> **Material shown**:
******************************
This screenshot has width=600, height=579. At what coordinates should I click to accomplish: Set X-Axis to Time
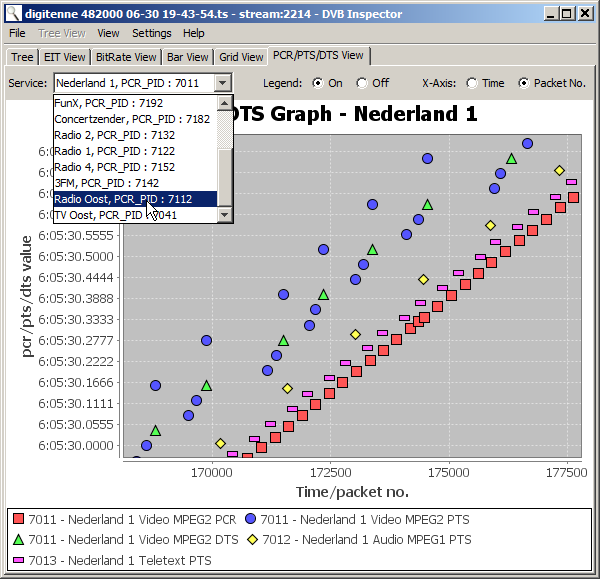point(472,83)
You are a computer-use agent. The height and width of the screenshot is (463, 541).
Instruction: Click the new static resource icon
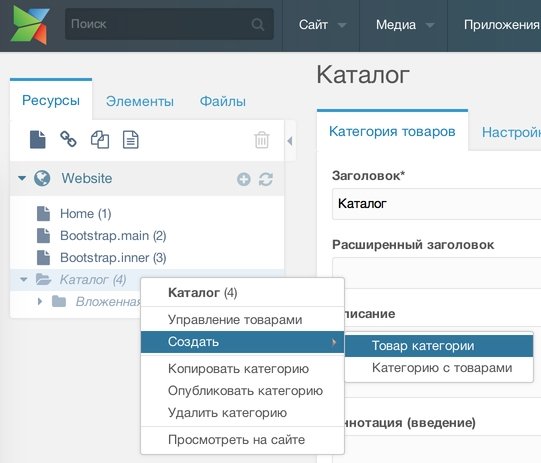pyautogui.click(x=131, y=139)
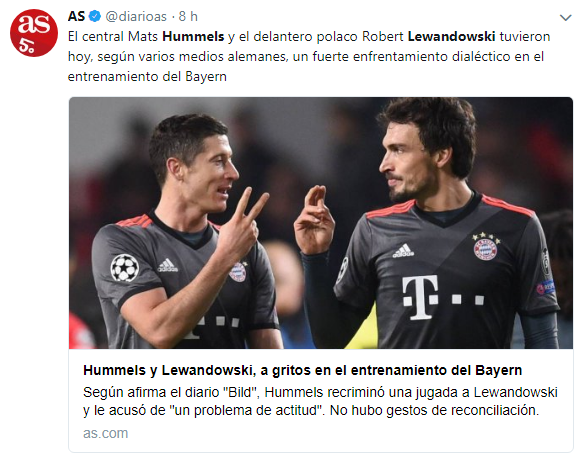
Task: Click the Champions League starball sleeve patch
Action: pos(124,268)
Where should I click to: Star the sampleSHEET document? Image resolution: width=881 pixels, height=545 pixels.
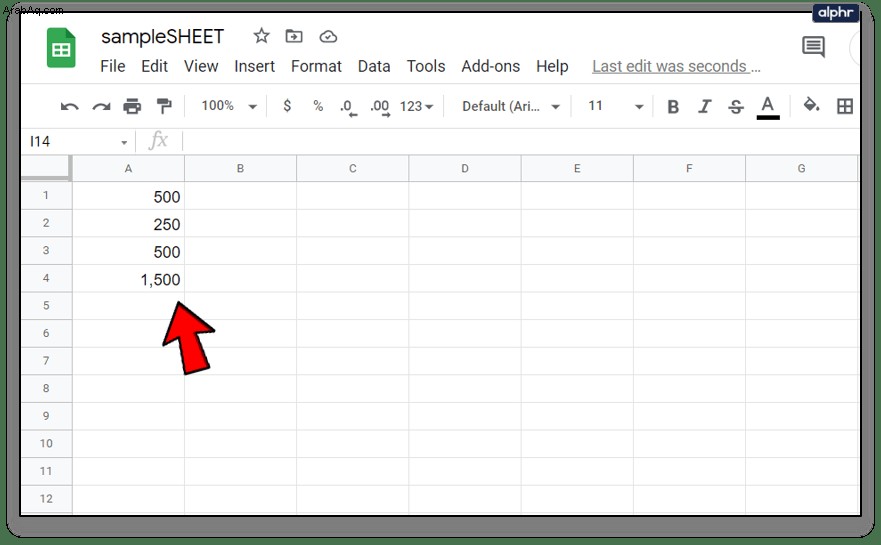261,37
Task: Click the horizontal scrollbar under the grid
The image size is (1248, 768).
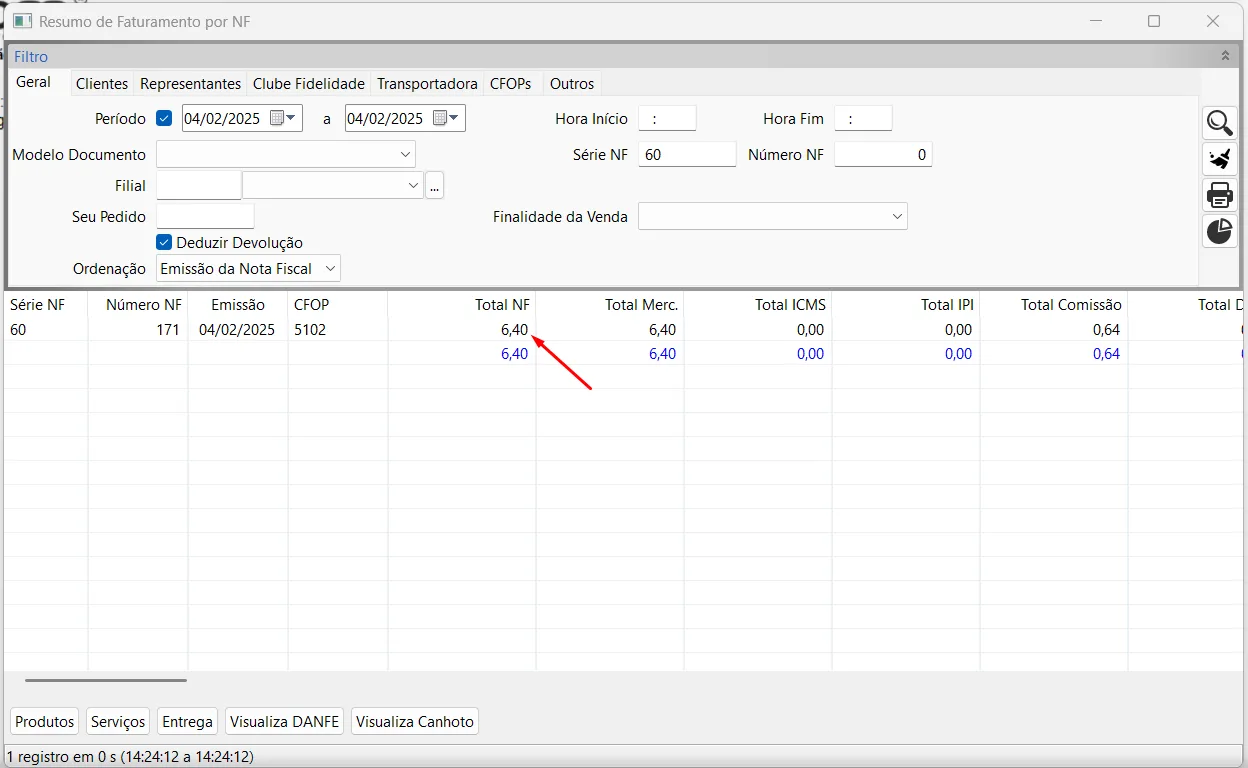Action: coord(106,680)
******************************
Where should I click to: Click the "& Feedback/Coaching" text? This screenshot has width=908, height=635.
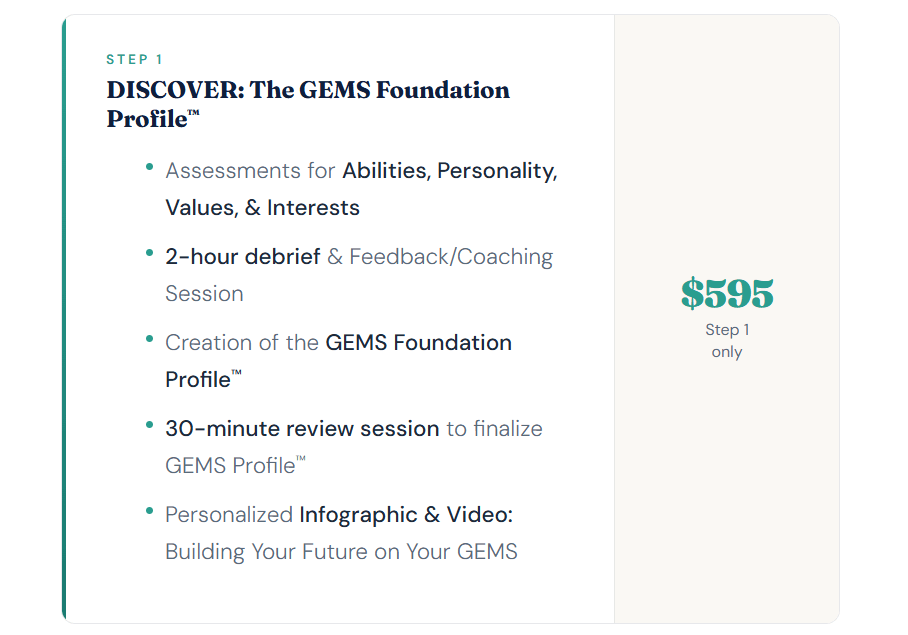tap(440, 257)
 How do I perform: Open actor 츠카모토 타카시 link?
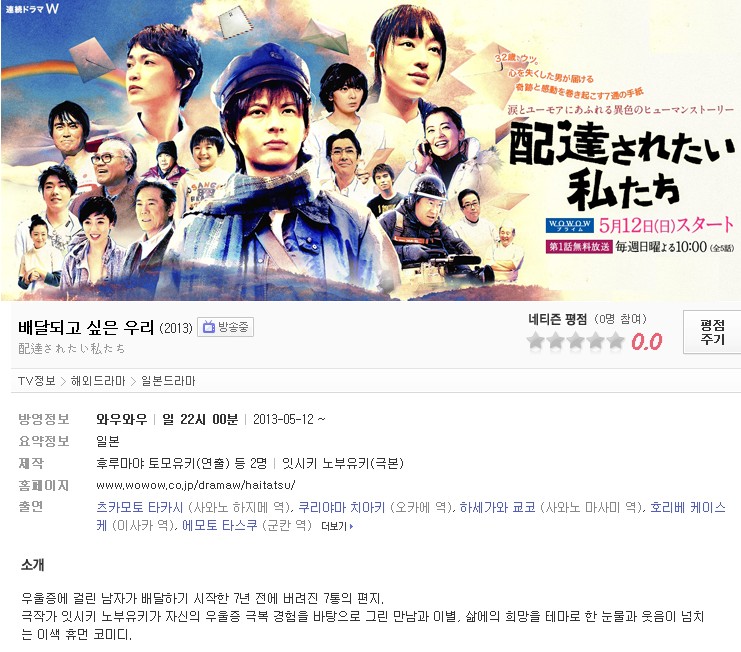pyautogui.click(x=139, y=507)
******************************
> **Work order**: Could you write out exactly the lines of the data above that run from the one holding "This screenshot has width=600, height=579." to the one holding "You are a computer-use", with both ends in and all pictures out?

> **Result of the task**:
This screenshot has width=600, height=579. At what coordinates should I click to accomplish: Set X-Axis to Time
point(472,83)
You are a computer-use agent. The height and width of the screenshot is (463, 541).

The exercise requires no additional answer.